Understanding Your Commercial Coffee Grinder

Your commercial coffee grinder is an extremely important piece of equipment. You will need to maintain it and keep it clean, and you might need to adjust it daily (or even more than that if the humidity varies) to produce consistent espresso.

In a commercial espresso bar or coffee shop, you need a heavyweight grinder that can run all day without wearing out. The purpose of this article is to explain the working components of the grinder so that you will understand how to use and adjust them.

If you use flavored coffee beans, you will need two commercial coffee grinders. You will use one of them for your flavored coffees, and the other for unflavored coffees. While some coffee shop owners claim that they can use a single grinder for both types, the flavorings will impart unwanted flavors to plain espresso. Some customers will not mind this, but espresso purists will find it offensive. If you are going to offer flavors, you should either have two commercial coffee grinders, or you should use syrups, or both.

▶ **Job 1**
Reproduce the rows from the line containing "Expand the Security" through the line containing "point(1468,573)", both ends included.
The coffee grinder text and the rows below it were taken from unrelated sources.

▶ **Given entries**
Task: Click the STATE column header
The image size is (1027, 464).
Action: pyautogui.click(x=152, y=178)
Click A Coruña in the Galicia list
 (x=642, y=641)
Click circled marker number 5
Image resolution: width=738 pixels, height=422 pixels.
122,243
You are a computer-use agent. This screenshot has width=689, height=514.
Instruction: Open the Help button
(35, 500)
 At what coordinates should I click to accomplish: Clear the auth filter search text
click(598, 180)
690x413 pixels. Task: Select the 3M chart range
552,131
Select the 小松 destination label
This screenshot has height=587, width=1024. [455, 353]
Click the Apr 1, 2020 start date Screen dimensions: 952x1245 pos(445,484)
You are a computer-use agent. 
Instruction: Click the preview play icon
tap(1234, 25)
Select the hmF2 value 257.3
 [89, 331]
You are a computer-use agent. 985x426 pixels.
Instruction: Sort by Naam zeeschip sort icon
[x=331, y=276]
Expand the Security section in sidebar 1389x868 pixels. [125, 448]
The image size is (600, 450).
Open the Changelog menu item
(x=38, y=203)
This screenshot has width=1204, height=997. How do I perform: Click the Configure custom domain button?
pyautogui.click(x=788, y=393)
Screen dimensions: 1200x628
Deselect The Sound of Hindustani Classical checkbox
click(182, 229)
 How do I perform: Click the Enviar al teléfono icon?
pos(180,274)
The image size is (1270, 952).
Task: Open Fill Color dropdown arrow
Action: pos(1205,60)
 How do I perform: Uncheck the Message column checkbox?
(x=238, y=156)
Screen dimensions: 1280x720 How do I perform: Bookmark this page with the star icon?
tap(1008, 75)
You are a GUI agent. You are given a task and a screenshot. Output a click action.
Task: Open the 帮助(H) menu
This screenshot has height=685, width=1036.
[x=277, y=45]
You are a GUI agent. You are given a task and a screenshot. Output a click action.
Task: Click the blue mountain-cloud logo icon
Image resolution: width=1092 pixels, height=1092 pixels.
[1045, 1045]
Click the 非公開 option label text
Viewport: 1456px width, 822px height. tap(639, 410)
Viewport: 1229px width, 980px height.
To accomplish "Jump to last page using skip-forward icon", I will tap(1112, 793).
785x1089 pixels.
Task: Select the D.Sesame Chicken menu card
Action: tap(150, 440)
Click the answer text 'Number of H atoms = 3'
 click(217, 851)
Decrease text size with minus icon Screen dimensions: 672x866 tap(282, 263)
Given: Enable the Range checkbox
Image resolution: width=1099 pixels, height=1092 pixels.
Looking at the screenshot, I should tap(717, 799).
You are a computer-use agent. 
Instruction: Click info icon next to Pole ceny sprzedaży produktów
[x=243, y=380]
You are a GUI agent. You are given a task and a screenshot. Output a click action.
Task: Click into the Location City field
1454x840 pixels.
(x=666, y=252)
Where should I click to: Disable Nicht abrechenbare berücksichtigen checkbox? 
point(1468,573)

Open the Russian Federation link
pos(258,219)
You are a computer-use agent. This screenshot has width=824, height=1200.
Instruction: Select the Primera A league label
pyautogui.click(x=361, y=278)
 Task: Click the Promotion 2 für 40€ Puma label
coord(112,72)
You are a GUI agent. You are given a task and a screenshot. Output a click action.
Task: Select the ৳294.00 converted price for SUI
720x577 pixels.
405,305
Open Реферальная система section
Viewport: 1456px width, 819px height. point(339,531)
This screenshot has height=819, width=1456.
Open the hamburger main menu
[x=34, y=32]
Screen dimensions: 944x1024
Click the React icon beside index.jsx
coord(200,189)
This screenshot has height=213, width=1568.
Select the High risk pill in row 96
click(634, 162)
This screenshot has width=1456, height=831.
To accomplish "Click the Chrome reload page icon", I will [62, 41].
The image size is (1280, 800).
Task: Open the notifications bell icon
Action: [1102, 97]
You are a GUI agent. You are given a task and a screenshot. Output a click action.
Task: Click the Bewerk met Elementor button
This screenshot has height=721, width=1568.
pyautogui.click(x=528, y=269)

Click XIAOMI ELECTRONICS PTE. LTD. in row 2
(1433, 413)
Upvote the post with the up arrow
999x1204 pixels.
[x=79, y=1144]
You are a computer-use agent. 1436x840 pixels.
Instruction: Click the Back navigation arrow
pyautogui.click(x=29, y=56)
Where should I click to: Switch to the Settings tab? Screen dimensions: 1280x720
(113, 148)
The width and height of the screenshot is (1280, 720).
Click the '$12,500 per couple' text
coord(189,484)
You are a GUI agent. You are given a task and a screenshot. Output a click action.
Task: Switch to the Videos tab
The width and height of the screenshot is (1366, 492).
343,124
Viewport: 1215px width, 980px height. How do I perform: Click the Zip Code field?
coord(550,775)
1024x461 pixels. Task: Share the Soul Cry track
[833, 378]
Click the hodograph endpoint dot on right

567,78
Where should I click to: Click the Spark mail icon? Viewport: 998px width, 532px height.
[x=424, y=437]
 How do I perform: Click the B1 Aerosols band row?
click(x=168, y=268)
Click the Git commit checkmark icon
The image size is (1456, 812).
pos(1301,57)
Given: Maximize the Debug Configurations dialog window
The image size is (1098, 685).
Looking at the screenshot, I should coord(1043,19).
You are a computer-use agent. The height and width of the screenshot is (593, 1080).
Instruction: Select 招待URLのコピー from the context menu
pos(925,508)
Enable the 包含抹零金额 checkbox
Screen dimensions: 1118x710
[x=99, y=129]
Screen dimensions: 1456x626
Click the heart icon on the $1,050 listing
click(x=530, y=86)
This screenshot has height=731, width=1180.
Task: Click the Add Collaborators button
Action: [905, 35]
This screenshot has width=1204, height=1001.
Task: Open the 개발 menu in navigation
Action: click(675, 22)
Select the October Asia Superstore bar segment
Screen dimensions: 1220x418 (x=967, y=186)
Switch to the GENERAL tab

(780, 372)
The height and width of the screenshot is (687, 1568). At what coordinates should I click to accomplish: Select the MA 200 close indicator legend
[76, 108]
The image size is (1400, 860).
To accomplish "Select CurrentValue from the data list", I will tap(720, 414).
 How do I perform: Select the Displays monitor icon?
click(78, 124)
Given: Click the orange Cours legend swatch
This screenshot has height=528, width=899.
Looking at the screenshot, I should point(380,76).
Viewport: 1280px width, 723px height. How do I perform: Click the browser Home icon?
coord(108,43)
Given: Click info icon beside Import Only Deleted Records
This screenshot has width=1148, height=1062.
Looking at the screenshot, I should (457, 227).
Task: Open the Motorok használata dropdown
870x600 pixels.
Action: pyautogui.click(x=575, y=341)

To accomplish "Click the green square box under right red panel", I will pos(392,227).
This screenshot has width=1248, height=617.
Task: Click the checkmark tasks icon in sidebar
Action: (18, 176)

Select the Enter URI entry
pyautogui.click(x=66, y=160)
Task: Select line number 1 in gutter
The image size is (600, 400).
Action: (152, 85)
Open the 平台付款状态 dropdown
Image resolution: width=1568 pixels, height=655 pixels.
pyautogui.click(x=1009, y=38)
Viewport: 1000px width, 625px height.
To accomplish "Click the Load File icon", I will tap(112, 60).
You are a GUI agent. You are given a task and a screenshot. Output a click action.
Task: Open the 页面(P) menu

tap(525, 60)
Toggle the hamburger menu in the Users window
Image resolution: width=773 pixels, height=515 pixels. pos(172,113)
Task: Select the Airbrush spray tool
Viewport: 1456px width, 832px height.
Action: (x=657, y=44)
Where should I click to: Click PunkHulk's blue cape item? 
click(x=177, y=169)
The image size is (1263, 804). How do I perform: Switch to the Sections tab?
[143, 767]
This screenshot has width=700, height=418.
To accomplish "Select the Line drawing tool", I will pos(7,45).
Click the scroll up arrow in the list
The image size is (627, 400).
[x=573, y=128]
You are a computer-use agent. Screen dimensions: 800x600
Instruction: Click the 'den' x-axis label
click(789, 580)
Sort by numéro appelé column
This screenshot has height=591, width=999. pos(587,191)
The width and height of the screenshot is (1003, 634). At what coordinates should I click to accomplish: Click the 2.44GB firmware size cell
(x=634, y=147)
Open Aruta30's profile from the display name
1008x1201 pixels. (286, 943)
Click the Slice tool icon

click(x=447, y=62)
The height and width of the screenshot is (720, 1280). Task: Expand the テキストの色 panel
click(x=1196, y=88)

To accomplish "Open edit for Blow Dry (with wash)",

▶ **Job 2**
Continue the text on commercial coffee grinders from where it stops.

▶ **Result 1**
Expand the Security section in sidebar 1389x868 pixels. [125, 448]
The image size is (600, 450).
Open the Changelog menu item
(x=38, y=203)
This screenshot has width=1204, height=997. How do I perform: Click the Configure custom domain button?
pyautogui.click(x=788, y=393)
Screen dimensions: 1200x628
Deselect The Sound of Hindustani Classical checkbox
click(182, 229)
 How do I perform: Click the Enviar al teléfono icon?
pos(180,274)
The image size is (1270, 952).
Task: Open Fill Color dropdown arrow
Action: pos(1205,60)
 How do I perform: Uncheck the Message column checkbox?
(x=238, y=156)
Screen dimensions: 1280x720 How do I perform: Bookmark this page with the star icon?
tap(1008, 75)
You are a GUI agent. You are given a task and a screenshot. Output a click action.
Task: Open the 帮助(H) menu
This screenshot has height=685, width=1036.
[x=277, y=45]
You are a GUI agent. You are given a task and a screenshot. Output a click action.
Task: Click the blue mountain-cloud logo icon
Image resolution: width=1092 pixels, height=1092 pixels.
[1045, 1045]
Click the 非公開 option label text
Viewport: 1456px width, 822px height. tap(639, 410)
Viewport: 1229px width, 980px height.
To accomplish "Jump to last page using skip-forward icon", I will tap(1112, 793).
785x1089 pixels.
Task: Select the D.Sesame Chicken menu card
Action: tap(150, 440)
Click the answer text 'Number of H atoms = 3'
 click(217, 851)
Decrease text size with minus icon Screen dimensions: 672x866 tap(282, 263)
Given: Enable the Range checkbox
Image resolution: width=1099 pixels, height=1092 pixels.
Looking at the screenshot, I should tap(717, 799).
You are a computer-use agent. 
Instruction: Click info icon next to Pole ceny sprzedaży produktów
[x=243, y=380]
You are a GUI agent. You are given a task and a screenshot. Output a click action.
Task: Click into the Location City field
1454x840 pixels.
(x=666, y=252)
Where should I click to: Disable Nicht abrechenbare berücksichtigen checkbox? 
point(1468,573)

▶ **Result 2**
Commercial Coffee Grinder - Body

The "body" or "base" of the grinder is what makes the grinder heavy. It houses a large electric motor that will weigh over 30 pounds. It is important to have a large motor because it can produce lots of torque at relatively low speed. This allows it to grind the beans without overheating them. This is important because heat will cause some of the flavor to dissipate, and excessive heat will give the coffee a scorched or overly bitter flavor.

It is also important to have a large motor so that it can run all day without overheating. If you try to grind many pounds of beans with a smaller grinder that is meant for personal (home) use, you will burn it out and destroy it fairly quickly.

Loading Bay, Doser, and Tamper

In the front of the body, near the base, most commercial coffee grinders will have a loading bay. This is merely a protruding adapter that will hold the group handle for easy loading. You will put the group handle (with a clean filter basket) into the loading bay, and then pull the doser lever.

Coffee grinders built for home use can either come with a built-in doser, or they can come doserless. If you are using the coffee grinder for personal use, it is probably best to get a doserless grinder, since for the doser mechanism to work correctly, you will need to grind more coffee (at least six doses) than you will likely use at any time.

This is not true of an espresso bar or a coffee shop, where you will use many doses throughout the day. Therefore, commercial coffee grinders will usually have the doser function. (The exception is commercial coffee grinders built for supermarkets or coffee stores, where the customers are not purchasing beverages, but are using the coffee grinders to grind and bag their own coffee.)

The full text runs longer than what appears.